Sabe com quem tá falando?

Após passar nove anos enfrentando os trustes estrangeiros e os entreguistas locais que impediam a perfuração de poços e exploração do petróleo brasileiro, com a descarada conivência do governo federal, Monteiro Lobato – que vivia em São Paulo,- decidiu visitar uma empresa recém-instalada no Rio de Janeiro, supostamente, do esquema da Standard Oil norte-americana. O escritor se apresentou como membro de uma empresa petrolífera paulista, mas o diretor que o recebeu, sem conhece-lo, entrou de sola:
“Olhe, vocês são uns sandeus e aquele Monteiro Lobato é o rei dos cretinos. Vocês partem dum ponto de vista inteiramente falso. Vocês partem do ponto de vista de que o petróleo é um negócio nacional, isto é, de cada país. Não é. O petróleo é um negócio internacional, da Standard. Ela criou esse negócio no mundo e o mantém contra tudo e contra todos. O petróleo do mundo é da Standard, onde quer que se encontre. E contra a vontade da Standard nenhum país tira o petróleo que está em suas terras. O único país que até hoje (fim dos anos 40) conseguiu libertar-se da Standard foi a Rússia, por causa da revolução (de 1917); mesmo assim a Standard não deixa que o petróleo russo transponha a fronteira e seja vendido em outros países.
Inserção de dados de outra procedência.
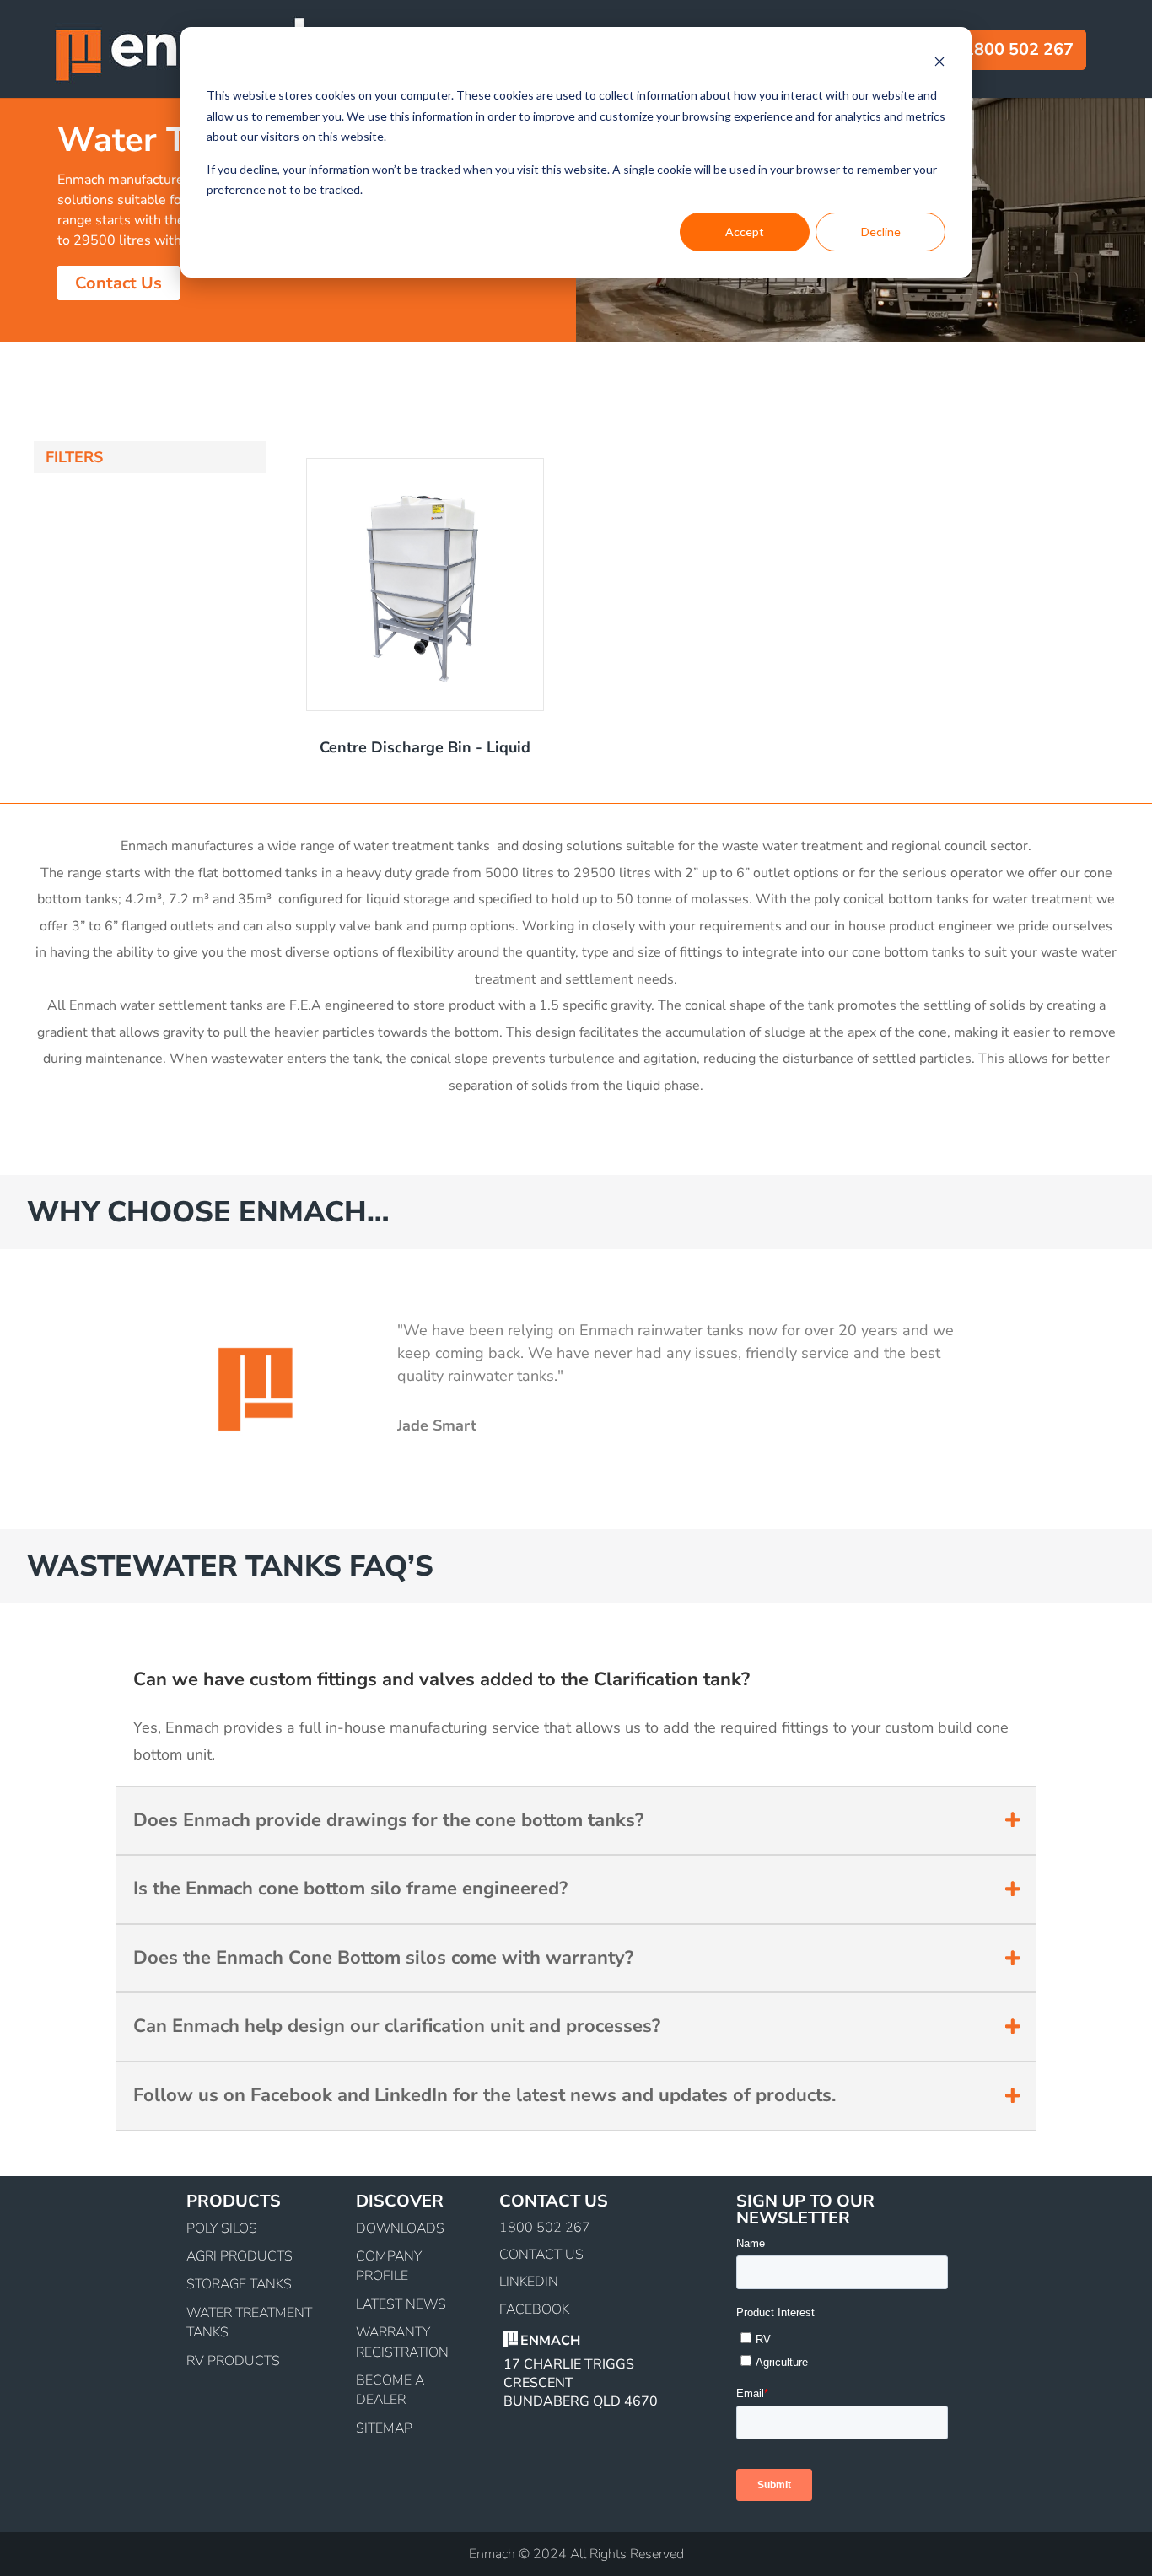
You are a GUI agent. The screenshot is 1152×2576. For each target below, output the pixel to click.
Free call (973, 49)
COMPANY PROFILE (389, 2266)
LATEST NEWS (401, 2304)
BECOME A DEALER (390, 2390)
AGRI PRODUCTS (239, 2256)
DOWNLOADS (400, 2228)
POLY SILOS (221, 2228)
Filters (74, 457)
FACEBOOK (534, 2309)
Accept (744, 231)
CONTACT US (541, 2254)
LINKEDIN (528, 2281)
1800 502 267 (544, 2227)
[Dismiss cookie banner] (939, 63)
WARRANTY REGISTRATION (402, 2342)
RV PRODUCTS (233, 2361)
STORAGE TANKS (239, 2284)
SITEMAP (384, 2428)
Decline (881, 231)
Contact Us (118, 283)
A Argentina descobriu petróleo por mero acaso – mas depois de muita luta teve de dividir o campo com a Standard. Em todos os outros países o negócio do petróleo é conduzido de acordo com a Standard. Contra a sua vontade, em nenhum. Como então vocês, deste pobre país falido, sem forças, sem estadistas, sem governo decente, têm a pretensão de ter petróleo próprio, contra a vontade da Standard”?


      Será que a poderosa Standard Oil norte-americana reduziu seus tentáculos de lá para cá?